Through farms and forests, we crawl along. Finding elderflowers in Eldersville, Pennsylvania, seemed poetic. West of there, we enter West Virginia at a tiny border crossing that apparently doesn’t deserve a Welcome to West Virginia sign. Our first town is Follansbee where we stumble upon a bakery; not much left, though, we leave with a still-hot blackberry pie. Don’t think for a second we left with a slice; we left with the whole thing.
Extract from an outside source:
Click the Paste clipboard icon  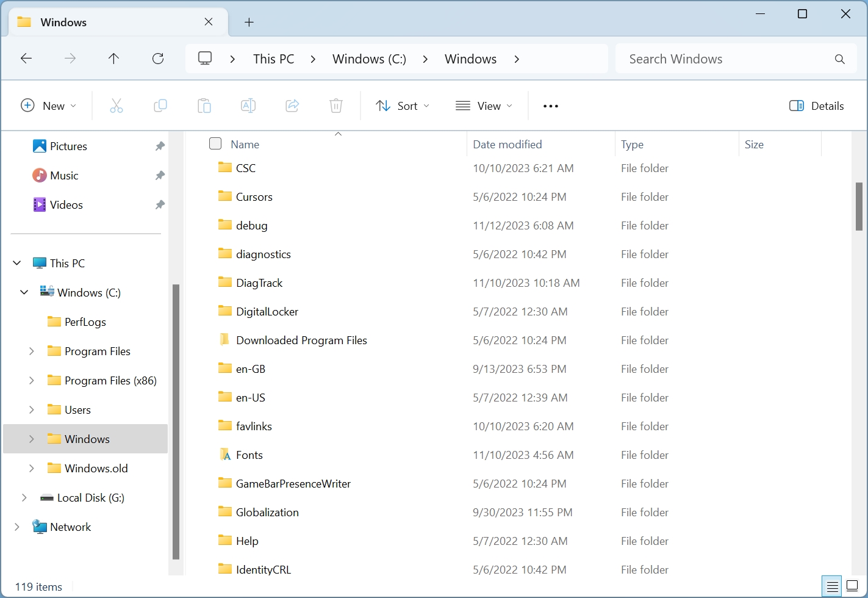(204, 106)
Wellsburg, West Virginia, is a well-maintained, beautiful village kept alive by the steel industry and coal-generated power. Lunch was at a small Main Street restaurant with a great homemade chicken dumpling soup. Their chicken pot pie was the daily special; I went for it while Mom had a Philly cheesesteak. Steel and coal are still alive here, and the town is better for it. Wellsburg is impeccable.

Pennsylvania

We remain on the West Virginia side of the Ohio River as we meander further south for another hour or two of curves and hills. Passing the south side of Wheeling, we cross over the river, landing in Ohio. More forests and farms dot the landscape along this side of the Ohio River.

Pennsylvania

It is a slow day of driving for us and by the time we start approaching Belpre, Ohio, we are ready for dinner. I know you must be thinking, “Jeez, these two are eating their way across America.” To an extent, that is true, but since leaving Wellsburg, hours and hours have passed.

Ohio

We see that Parkersburg, West Virginia, is bigger than Belpre and figure there are better dining options over there. So we pay the toll to cross the bridge and, at the toll booth ask an elderly guy where’s the best place to get catfish. He recommends that we go back up Route 7 over in Ohio, where we just came from, to a place called Catfish Heaven. Great, we make a U-turn that takes a mile to figure out. We pay the toll to return over the bridge and head back up Route 7.

Four or five miles, just as the guy told us. There it is, except it is called Catfish Paradise. I should note I know this is the right place because before committing to this backtracking, I stopped at a 7/11 to ask the cashier for confirmation of the location. I explained that my mom and I wanted some catfish and that the guy at the toll booth told us about Catfish Heaven; she nodded in agreement and confirmed that the place is only 4 or 5 miles north.

Ohio

We miss the turn but find a middle-of-the-road spot to make a U-turn that was probably only supposed to be used by law enforcement – hey, I’m a tourist! We see fishermen around the roadside little lake and think, wow, this must be a catch-and-eat fresh kind of place. Oh, NO, it’s not! This is not a restaurant. This is a catfish farm with no onsite cook waiting to batter our fresh catch of the day and throw some hot sauce and lemon at us.

I’m sure that this is some kind of joke played on tourists, knowing we wanted fried fish, not swimming fish. Mom is cackling like a chicken; I’m a bit annoyed at wasting the 20 minutes, seventy cents in tolls, and having to listen to Mom bust a gut for the next 10 minutes.

Ohio

Defeated we decide to skip our hunt for fish and keep on driving, certain we’ll find something soon.

Ohio

Out on the Ohio Scenic Byway just enjoying the day.

Ohio

Lucky us as one of our encounters with a local person, had recommended that we leave Highway 7 and take Route 124 instead. We are now on even more rural lands with no services, no hotels, no restaurants, and a detour. Tomato fields, bell peppers, corn, eggplants, chilies, beans, and more tomatoes dot the landscape here near the Ohio River.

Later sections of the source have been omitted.